■ **EXERCISE PROMPT**:
Go through each line of the records below and count those with the word "computer"; give only the total.
═══ DATASET RECORDS
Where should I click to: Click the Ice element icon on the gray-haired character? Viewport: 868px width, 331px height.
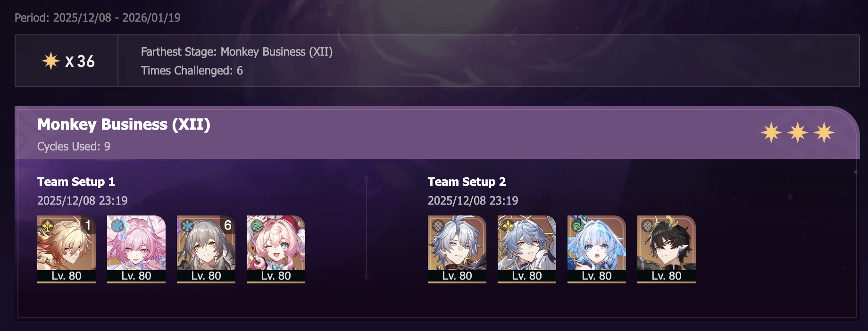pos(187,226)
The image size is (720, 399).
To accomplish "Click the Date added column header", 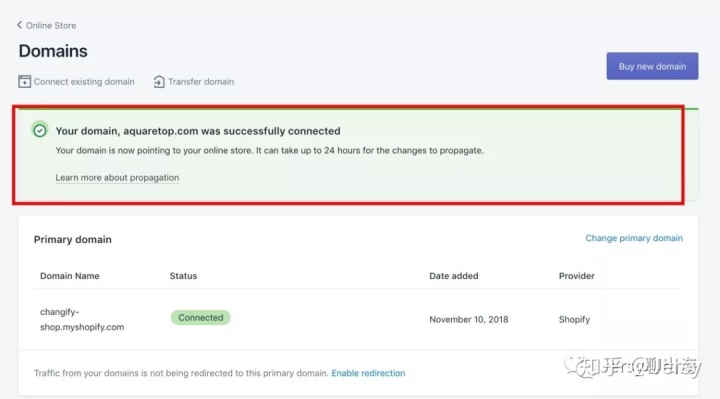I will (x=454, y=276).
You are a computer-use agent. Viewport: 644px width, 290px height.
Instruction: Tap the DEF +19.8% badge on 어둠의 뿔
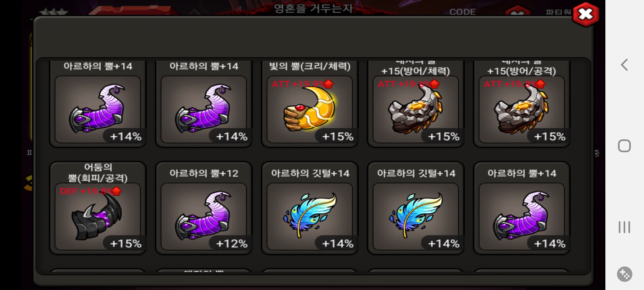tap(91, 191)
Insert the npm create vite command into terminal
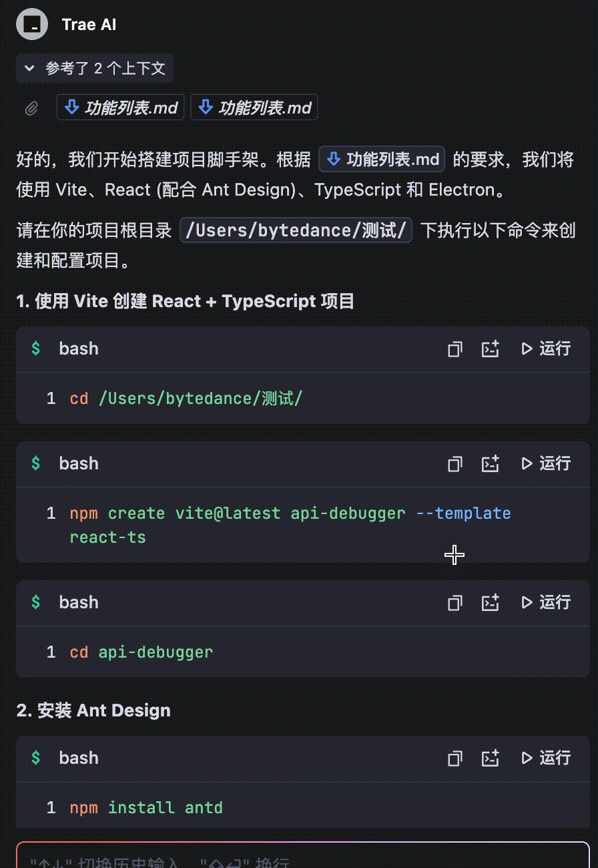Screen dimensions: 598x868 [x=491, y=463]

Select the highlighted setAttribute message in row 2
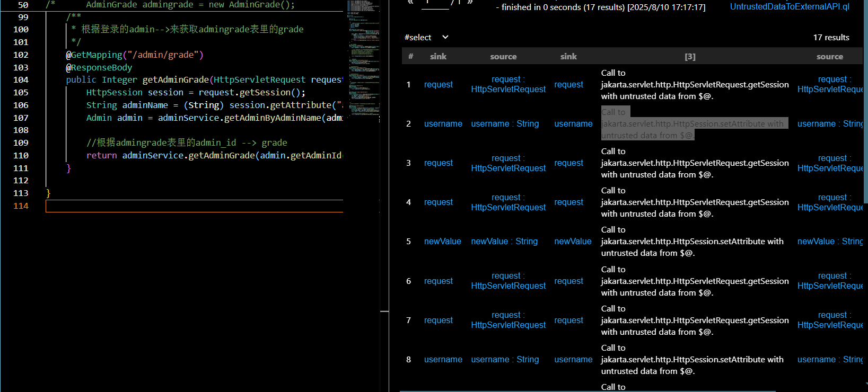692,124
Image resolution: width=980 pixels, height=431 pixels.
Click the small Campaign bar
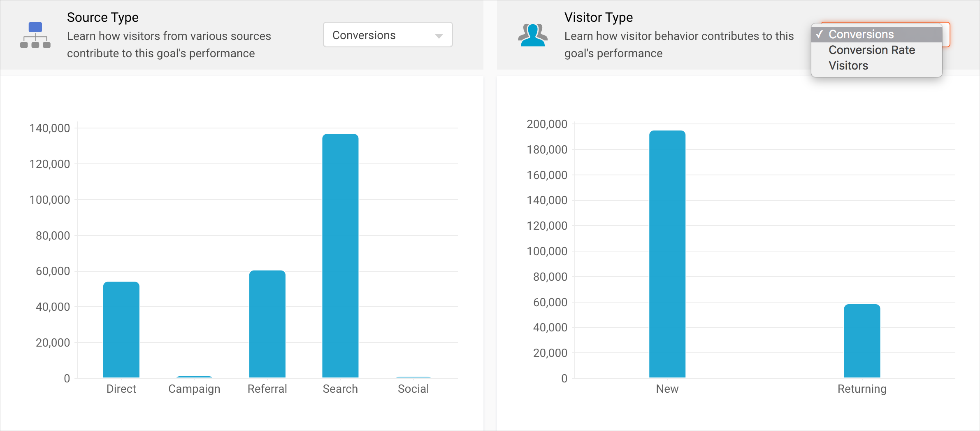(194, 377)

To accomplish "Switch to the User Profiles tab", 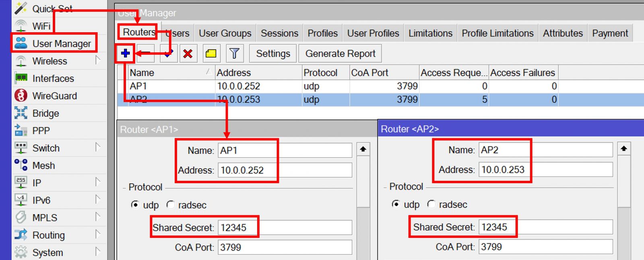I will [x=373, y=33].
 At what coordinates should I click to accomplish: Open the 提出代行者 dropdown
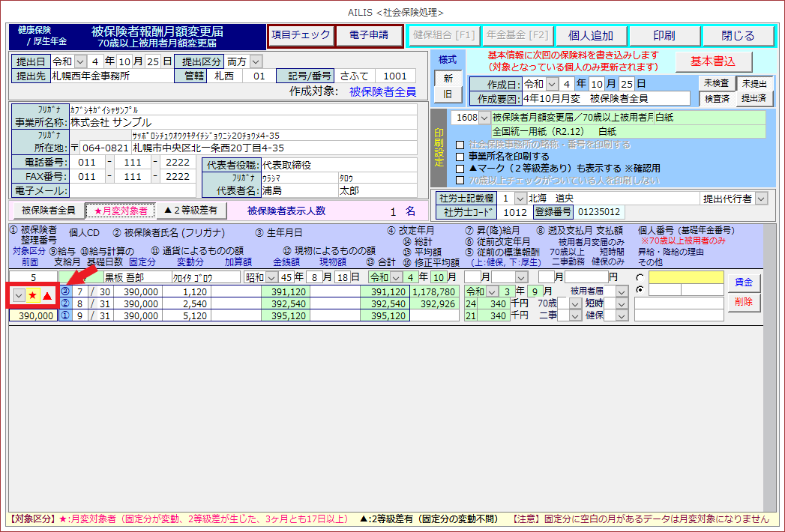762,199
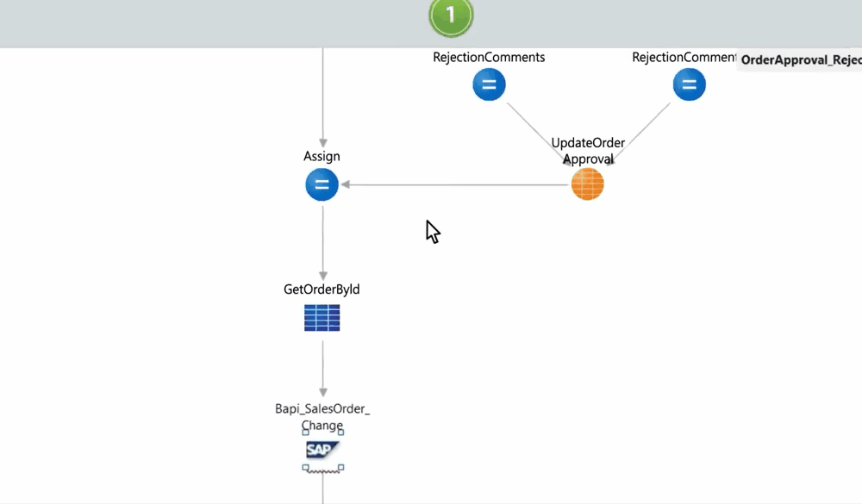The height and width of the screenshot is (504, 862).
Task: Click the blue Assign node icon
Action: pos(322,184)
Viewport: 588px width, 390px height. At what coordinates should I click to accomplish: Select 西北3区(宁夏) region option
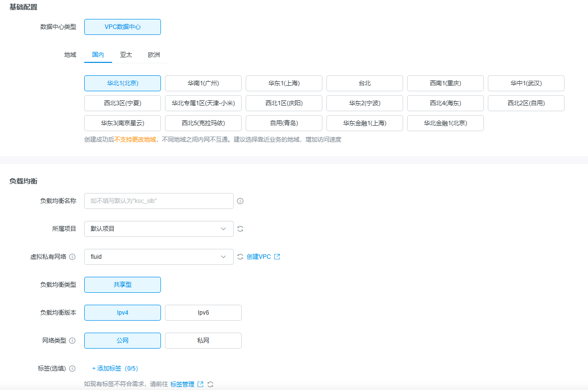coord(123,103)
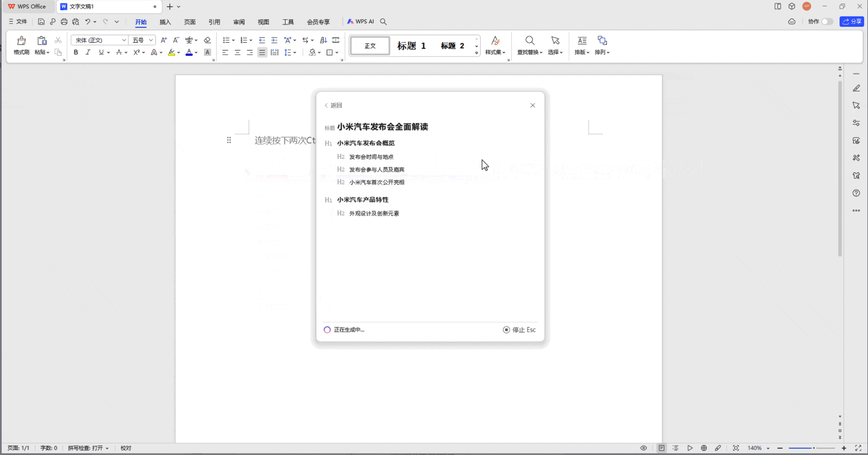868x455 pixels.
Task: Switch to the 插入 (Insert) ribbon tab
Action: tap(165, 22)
══════
═══ DATASET RECORDS
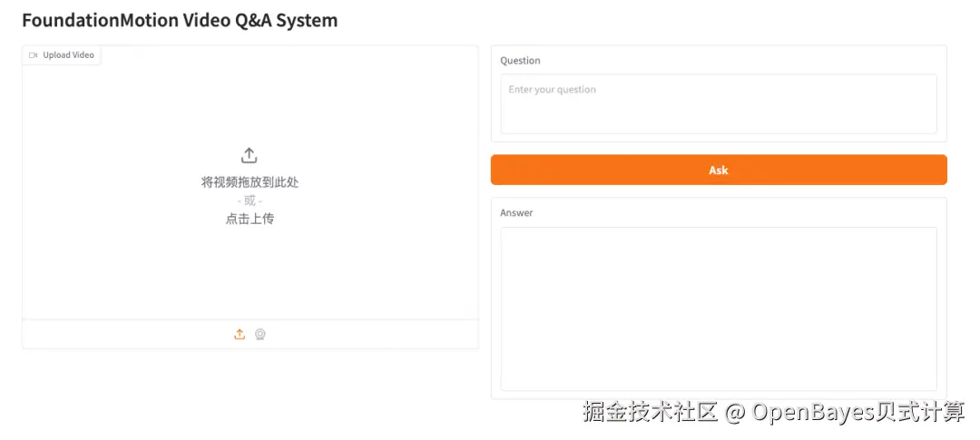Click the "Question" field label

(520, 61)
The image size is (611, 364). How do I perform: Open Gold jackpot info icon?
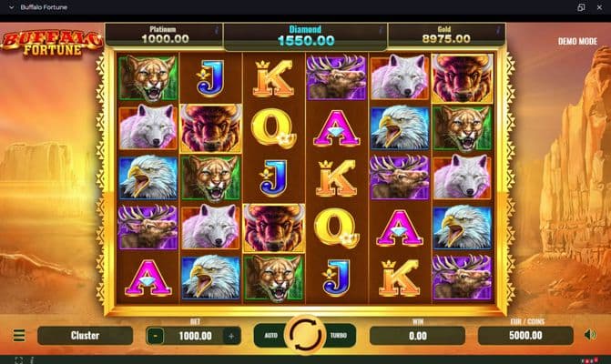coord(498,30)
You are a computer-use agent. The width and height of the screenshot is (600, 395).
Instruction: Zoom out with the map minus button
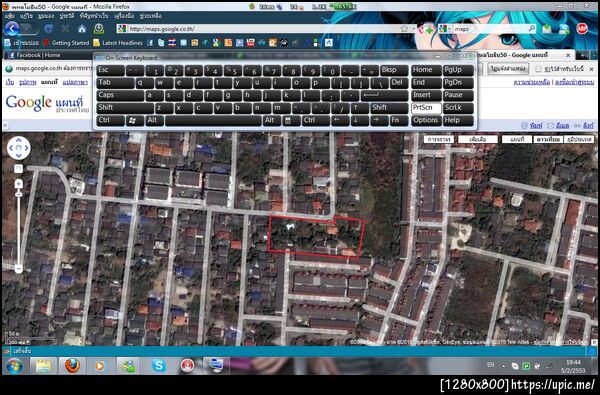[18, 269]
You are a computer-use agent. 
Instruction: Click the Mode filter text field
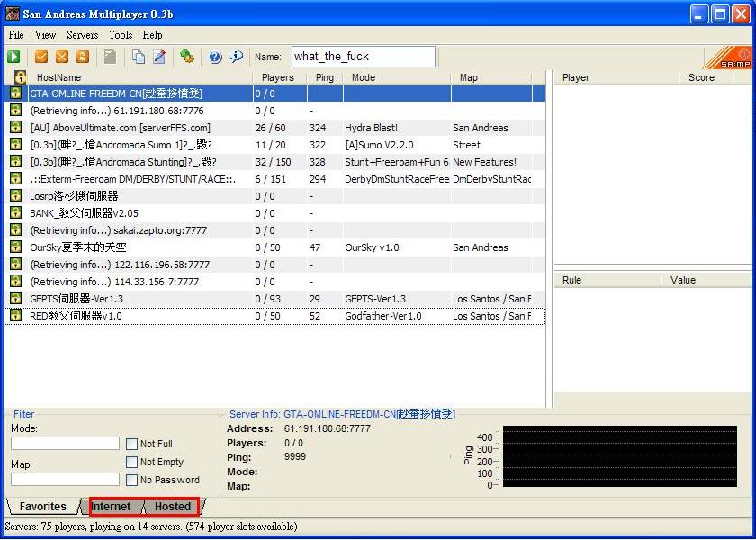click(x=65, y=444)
══════
■ **WRITTEN REPLY**:
3